◆ **Set problem**
Convert the items into a JSON list of strings, one string per line with blank lines omitted, starting with the line that contains "Describe the element at coordinates (224, 85)" and going on through the end of the items.
___
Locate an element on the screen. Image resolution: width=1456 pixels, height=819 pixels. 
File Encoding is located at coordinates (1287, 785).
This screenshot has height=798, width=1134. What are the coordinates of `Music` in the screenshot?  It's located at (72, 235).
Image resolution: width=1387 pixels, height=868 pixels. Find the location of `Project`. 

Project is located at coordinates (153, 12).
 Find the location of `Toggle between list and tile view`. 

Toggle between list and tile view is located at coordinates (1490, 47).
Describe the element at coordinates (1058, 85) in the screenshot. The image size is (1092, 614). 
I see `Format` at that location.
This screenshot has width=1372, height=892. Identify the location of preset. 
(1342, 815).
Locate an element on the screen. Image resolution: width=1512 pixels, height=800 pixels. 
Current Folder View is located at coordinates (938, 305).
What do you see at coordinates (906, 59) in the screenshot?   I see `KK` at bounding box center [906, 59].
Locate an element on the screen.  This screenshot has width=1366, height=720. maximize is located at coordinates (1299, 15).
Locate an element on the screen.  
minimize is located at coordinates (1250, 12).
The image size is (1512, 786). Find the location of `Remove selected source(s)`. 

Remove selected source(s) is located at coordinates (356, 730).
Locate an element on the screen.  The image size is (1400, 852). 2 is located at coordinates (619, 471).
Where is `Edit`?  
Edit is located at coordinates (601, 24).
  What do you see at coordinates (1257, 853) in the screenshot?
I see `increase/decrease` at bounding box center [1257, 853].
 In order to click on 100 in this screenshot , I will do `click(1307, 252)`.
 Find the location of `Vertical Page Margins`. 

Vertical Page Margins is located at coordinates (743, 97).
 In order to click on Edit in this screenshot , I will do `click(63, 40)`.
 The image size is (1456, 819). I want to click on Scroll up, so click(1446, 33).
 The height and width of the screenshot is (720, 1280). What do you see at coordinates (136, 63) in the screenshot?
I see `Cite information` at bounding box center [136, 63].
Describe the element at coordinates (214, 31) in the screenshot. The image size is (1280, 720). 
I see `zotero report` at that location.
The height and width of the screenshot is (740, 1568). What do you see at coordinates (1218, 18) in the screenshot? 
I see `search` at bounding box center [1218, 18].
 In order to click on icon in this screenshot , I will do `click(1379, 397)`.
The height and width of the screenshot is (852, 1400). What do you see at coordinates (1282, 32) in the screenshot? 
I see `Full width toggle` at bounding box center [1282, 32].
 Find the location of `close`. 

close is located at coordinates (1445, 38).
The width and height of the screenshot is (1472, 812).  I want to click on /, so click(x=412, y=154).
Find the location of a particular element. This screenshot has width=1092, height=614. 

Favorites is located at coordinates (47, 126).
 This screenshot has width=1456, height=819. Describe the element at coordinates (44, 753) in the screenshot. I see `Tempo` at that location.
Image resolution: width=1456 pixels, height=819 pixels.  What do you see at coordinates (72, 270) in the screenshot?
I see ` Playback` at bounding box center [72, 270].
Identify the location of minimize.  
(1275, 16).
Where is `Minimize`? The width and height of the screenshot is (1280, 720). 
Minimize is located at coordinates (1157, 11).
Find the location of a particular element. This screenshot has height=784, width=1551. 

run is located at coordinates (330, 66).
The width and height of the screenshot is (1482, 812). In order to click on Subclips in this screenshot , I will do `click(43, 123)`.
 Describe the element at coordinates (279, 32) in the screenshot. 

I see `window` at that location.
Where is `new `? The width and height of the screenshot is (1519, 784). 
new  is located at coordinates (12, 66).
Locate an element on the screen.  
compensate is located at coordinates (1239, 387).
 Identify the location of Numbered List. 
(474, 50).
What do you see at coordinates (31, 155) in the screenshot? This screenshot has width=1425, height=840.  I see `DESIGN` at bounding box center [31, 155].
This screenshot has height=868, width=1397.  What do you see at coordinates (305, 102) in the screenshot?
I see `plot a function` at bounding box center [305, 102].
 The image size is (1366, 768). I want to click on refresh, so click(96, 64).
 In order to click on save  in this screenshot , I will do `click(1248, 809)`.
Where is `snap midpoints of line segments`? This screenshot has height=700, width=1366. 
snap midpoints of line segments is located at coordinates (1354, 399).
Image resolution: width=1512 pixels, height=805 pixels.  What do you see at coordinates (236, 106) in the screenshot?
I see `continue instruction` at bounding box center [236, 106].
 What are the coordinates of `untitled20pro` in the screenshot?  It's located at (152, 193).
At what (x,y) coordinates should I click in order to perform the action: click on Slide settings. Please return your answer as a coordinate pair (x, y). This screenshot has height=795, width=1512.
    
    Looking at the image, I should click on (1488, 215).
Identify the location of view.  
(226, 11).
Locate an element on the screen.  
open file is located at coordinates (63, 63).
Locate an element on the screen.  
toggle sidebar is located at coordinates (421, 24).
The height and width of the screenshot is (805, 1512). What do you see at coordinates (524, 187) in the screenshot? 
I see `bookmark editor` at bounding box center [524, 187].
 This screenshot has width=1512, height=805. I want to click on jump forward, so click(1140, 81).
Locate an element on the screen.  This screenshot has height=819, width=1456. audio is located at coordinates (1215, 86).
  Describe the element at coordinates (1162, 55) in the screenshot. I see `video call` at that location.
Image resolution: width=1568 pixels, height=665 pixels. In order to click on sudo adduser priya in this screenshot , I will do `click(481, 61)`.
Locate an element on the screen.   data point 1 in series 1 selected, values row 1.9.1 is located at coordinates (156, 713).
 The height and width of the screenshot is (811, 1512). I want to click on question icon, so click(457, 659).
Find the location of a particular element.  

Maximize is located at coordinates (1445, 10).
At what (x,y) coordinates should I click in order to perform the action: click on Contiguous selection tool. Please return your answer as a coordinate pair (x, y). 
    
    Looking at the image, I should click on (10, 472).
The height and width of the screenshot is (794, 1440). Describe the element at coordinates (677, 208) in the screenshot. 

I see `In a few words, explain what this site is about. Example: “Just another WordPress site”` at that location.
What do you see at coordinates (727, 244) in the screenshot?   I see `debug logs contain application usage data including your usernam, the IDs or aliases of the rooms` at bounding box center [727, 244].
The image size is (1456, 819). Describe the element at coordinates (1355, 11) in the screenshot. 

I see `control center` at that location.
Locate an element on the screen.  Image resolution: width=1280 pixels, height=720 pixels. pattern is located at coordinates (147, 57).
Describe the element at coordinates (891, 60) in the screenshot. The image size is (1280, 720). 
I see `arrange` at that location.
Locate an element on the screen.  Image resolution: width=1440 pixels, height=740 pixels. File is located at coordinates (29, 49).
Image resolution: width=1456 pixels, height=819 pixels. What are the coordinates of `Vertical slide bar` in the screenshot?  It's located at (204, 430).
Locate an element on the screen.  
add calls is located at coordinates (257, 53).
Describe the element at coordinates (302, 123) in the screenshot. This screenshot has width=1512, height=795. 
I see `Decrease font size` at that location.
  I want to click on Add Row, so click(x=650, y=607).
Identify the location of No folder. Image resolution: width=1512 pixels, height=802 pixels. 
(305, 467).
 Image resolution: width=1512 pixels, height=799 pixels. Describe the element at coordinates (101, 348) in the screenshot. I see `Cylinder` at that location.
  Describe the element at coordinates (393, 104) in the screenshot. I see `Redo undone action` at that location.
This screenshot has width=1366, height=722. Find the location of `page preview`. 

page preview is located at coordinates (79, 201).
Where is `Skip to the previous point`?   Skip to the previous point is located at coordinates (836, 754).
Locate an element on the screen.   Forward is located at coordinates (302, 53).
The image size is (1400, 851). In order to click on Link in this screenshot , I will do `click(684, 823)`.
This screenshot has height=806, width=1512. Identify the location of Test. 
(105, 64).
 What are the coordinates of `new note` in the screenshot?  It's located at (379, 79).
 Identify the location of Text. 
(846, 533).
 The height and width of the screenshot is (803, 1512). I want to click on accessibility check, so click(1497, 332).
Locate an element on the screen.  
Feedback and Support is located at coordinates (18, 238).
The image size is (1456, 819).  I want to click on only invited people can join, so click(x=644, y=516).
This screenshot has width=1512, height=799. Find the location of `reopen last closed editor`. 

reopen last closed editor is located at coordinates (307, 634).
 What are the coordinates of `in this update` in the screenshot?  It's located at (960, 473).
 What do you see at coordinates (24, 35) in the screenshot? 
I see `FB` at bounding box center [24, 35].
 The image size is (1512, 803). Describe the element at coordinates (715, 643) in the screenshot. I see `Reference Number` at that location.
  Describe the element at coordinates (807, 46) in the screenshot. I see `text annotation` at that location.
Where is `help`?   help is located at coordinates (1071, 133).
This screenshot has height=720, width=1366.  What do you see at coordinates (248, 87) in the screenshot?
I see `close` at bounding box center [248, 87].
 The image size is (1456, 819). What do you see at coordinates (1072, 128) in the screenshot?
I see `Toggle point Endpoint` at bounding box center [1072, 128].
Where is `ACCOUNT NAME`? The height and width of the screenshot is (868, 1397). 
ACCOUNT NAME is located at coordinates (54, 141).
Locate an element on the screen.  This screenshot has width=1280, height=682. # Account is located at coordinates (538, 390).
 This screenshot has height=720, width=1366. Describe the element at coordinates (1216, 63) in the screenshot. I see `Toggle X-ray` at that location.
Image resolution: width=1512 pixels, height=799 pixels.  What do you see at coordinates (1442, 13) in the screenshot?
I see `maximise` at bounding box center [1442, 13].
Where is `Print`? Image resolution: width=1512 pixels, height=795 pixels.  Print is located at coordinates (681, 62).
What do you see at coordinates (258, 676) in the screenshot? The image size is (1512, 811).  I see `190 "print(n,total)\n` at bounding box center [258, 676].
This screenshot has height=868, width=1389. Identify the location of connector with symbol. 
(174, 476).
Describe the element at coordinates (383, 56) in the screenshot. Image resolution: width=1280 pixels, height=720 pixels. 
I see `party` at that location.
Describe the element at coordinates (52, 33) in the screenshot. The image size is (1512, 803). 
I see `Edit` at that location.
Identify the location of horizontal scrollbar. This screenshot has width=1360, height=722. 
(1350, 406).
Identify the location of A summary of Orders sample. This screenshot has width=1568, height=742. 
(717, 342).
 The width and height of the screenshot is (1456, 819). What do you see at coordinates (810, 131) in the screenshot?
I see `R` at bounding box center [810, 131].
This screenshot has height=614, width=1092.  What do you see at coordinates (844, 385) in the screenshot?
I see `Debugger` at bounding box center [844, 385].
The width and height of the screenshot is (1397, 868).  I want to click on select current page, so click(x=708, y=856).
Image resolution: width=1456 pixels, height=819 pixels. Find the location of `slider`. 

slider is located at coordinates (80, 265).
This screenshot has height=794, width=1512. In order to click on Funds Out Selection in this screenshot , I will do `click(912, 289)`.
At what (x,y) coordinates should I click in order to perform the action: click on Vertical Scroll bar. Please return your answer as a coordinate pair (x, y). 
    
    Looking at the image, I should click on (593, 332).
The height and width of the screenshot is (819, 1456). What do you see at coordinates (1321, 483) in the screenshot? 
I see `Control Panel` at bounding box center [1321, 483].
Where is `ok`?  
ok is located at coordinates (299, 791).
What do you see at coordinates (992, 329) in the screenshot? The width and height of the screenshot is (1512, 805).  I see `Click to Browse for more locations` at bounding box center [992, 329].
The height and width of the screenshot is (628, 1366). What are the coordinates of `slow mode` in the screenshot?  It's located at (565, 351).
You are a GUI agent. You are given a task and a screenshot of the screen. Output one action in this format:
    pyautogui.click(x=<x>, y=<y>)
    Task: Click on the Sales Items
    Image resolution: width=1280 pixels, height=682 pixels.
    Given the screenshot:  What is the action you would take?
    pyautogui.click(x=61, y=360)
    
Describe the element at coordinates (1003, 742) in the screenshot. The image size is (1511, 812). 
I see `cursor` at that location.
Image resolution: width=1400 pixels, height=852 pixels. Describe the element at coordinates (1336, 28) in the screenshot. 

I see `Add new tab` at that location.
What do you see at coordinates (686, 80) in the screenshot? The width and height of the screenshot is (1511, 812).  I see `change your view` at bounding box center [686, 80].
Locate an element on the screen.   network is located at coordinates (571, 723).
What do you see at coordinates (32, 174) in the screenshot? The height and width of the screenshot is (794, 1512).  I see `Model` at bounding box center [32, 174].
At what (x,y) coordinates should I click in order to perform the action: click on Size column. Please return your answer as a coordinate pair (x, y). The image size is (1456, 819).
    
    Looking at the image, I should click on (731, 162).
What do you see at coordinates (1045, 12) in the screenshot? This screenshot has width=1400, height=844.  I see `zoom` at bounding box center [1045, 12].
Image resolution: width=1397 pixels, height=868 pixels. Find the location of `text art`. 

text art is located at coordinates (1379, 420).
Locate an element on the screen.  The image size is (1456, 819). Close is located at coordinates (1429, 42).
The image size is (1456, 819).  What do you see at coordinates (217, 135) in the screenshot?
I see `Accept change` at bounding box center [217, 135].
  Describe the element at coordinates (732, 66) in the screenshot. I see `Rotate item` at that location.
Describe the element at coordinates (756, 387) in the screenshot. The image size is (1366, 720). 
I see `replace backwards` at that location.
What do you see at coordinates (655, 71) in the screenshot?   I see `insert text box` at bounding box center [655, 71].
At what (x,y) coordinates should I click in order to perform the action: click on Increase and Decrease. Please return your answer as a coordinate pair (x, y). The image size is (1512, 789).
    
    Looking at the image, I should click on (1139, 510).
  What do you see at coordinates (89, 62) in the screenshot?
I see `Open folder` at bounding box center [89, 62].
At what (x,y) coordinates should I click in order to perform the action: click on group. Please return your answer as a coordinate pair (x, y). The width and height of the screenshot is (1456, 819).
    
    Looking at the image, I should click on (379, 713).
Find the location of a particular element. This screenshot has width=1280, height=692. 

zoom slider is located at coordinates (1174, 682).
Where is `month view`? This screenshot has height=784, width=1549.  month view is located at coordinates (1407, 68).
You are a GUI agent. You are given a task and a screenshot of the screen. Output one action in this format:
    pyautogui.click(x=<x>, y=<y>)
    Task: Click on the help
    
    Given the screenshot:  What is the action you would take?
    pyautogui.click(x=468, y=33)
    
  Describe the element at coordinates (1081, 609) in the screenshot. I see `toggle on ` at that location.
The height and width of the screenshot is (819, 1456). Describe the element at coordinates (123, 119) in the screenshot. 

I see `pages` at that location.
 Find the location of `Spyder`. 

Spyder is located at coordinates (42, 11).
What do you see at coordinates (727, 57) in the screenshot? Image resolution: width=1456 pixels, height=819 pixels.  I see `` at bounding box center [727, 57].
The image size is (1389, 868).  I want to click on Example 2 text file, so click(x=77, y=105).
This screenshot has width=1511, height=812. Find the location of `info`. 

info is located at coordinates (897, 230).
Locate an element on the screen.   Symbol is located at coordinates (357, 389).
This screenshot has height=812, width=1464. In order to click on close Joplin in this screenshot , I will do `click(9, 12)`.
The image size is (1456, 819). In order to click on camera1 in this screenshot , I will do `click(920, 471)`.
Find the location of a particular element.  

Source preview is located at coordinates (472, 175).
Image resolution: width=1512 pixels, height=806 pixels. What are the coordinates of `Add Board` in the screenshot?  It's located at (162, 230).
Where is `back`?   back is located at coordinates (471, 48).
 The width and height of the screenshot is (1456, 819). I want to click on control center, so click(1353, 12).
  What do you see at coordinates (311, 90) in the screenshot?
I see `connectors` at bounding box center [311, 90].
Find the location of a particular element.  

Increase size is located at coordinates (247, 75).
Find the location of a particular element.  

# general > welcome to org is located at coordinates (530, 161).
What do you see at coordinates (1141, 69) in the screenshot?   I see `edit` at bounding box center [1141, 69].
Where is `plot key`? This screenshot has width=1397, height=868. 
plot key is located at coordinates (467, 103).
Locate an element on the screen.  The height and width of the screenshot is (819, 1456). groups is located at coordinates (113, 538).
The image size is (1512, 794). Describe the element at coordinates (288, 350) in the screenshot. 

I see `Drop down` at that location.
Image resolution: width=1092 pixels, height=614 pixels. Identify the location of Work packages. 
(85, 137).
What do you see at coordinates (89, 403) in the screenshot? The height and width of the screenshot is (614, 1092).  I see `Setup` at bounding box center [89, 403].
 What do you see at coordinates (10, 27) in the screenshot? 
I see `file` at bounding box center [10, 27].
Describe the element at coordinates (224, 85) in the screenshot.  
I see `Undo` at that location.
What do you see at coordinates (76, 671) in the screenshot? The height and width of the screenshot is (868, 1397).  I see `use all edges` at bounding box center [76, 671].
___
◆ **Final result**
[
  "Describe the element at coordinates (224, 85) in the screenshot.  ",
  "I see `Undo` at that location.",
  "What do you see at coordinates (76, 671) in the screenshot? The height and width of the screenshot is (868, 1397).  I see `use all edges` at bounding box center [76, 671]."
]